- **Required work**
1 – Using the mailing-list thread on delaying the start of a resource, explain in one to three sentences what evidence is cited that xstha1 began activating resources only after stonith was confirmed.
2 – Carry the mailing-list thread on delaying the start of a resource forward from its last line, writing the next part of the discussion.

- **Source**

- - - -

[ClusterLabs] Antw: Re: Antw: [EXT] delaying start of a resource

Thu Dec 17 13:30:14 EST 2020

On Thu, 2020-12-17 at 19:13 +0300, Andrei Borzenkov wrote:
> 17.12.2020 14:02, Ulrich Windl пишет:
> > > > > Andrei Borzenkov <arvidjaar at gmail.com> schrieb am 17.12.2020
> > > > > um 09:50 in
> > 
> > Nachricht
> > <CAA91j0VUv4nMtEtCPQNiMF-XrRv_9KqkCnPvmAn4XBoNBQpGTA at mail.gmail.com
> > >:
> > 
> > ...
> > > According to logs from xstha1, it started to activate resources
> > > only
> > > after stonith was confirmed
> > > 
> > > Dec 16 15:08:12 [708] stonith‑ng:   notice: log_operation:
> > > Operation 'off' [1273] (call 4 from crmd.712) for host 'xstha2'
> > > with
> > > device 'xstha2‑stonith' returned: 0 (OK)
> > > Dec 16 15:08:12 [708] stonith‑ng:   notice: remote_op_done:
> > > Operation 'off' targeting xstha2 on xstha1 for
> > > crmd.712 at xstha1.e487e7cc: OK
> > > 
> > > It is possible that your IPMI/BMC/whatever implementation
> > > responds
> > > with success before it actually completes this action. I have
> > > seen at
> > 
> > Shouldn't a reasonable "stonith-timeout=180" do?

- - - -

- **Dataset entries**

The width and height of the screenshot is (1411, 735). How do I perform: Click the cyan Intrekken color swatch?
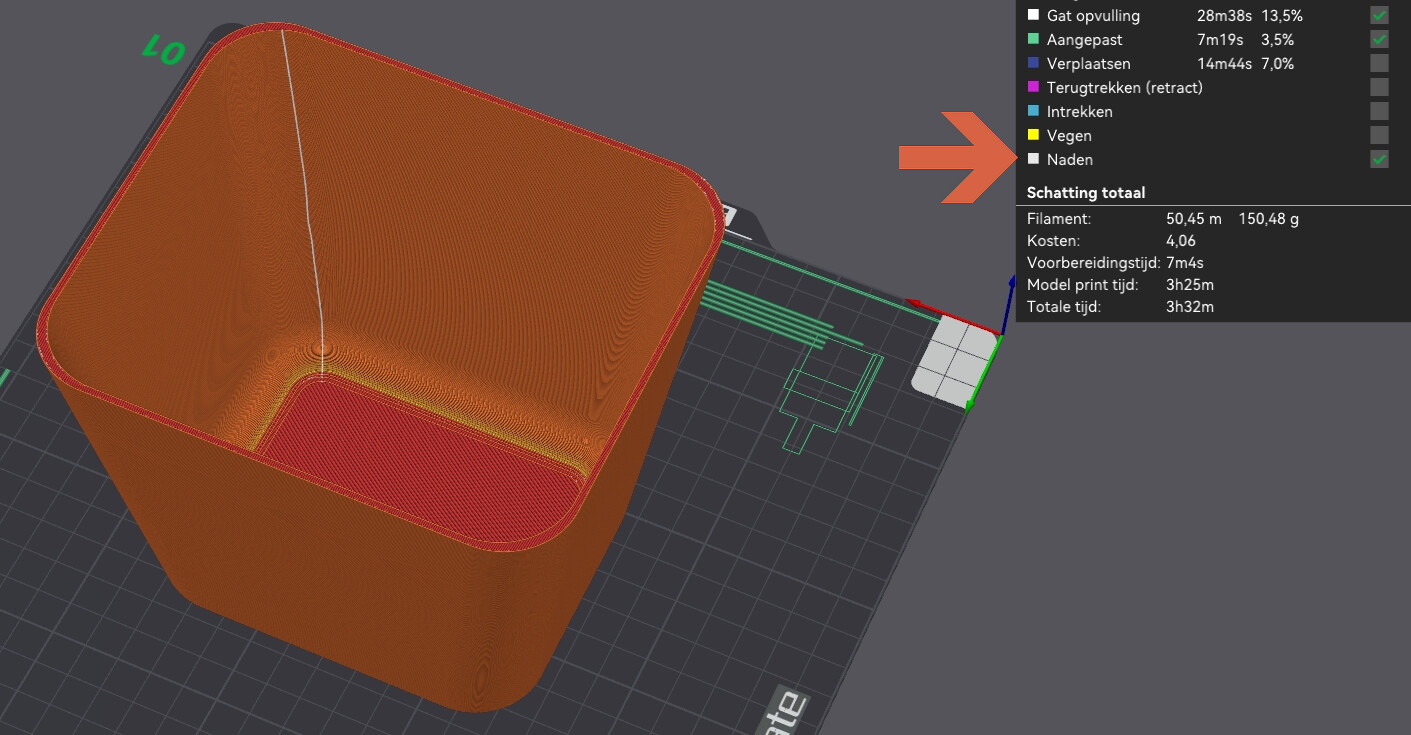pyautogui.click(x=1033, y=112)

- - - -

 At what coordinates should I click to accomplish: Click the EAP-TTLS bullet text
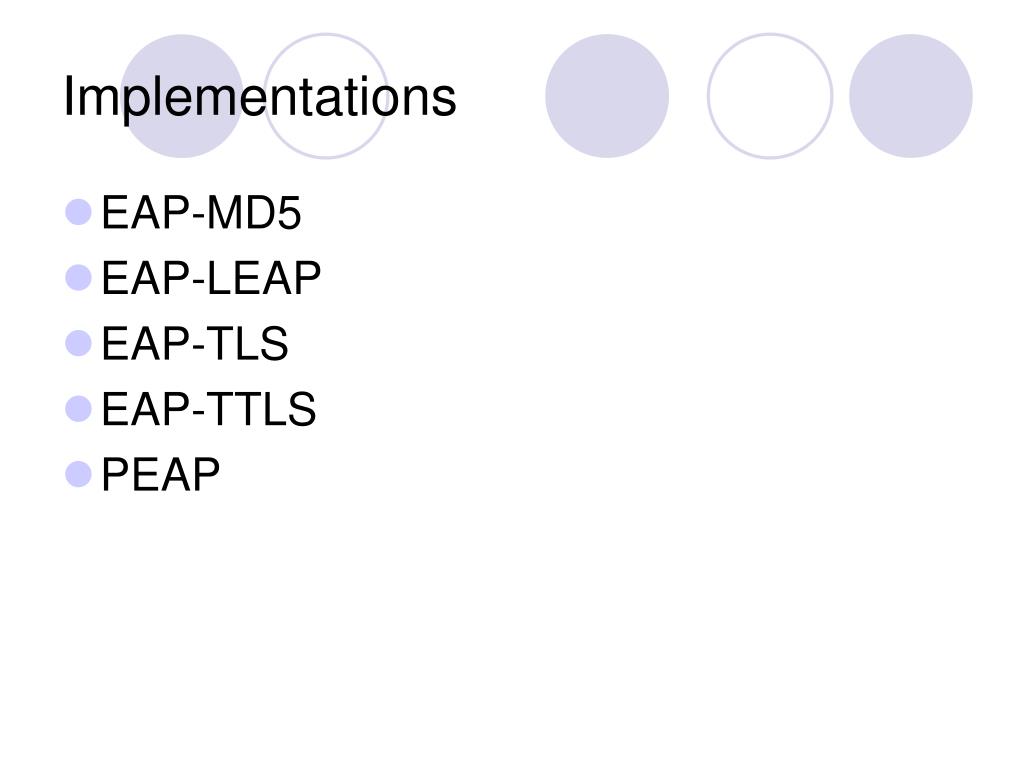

- - - -

- **Answers by task**
1 – The evidence is xstha1's stonith-ng log entries from Dec 16 15:08:12. They show that the 'off' operation for host xstha2, using device 'xstha2-stonith', returned 0 (OK), and that the remote operation targeting xstha2 completed OK. This confirms fencing succeeded before resources were activated.

2 –
> 
> This is maximum time to wait for successful stonith. In this case
> stonith *was* successful - at least from the pacemaker point of view.

This reminded me that some IPMI implementations return "success" for
commands before they've actually been completed. This is why
fence_ipmilan has a "power_wait" parameter that defaults to 2 seconds.

The best thing would be to do some manual testing using ipmitool or
whatnot to turn off the power, and observe how long it takes between
when the command returns and the server actually is powered down. Then
set power_wait to a comfortable margin above that. Or just keep raising
power_wait until the problem goes away :)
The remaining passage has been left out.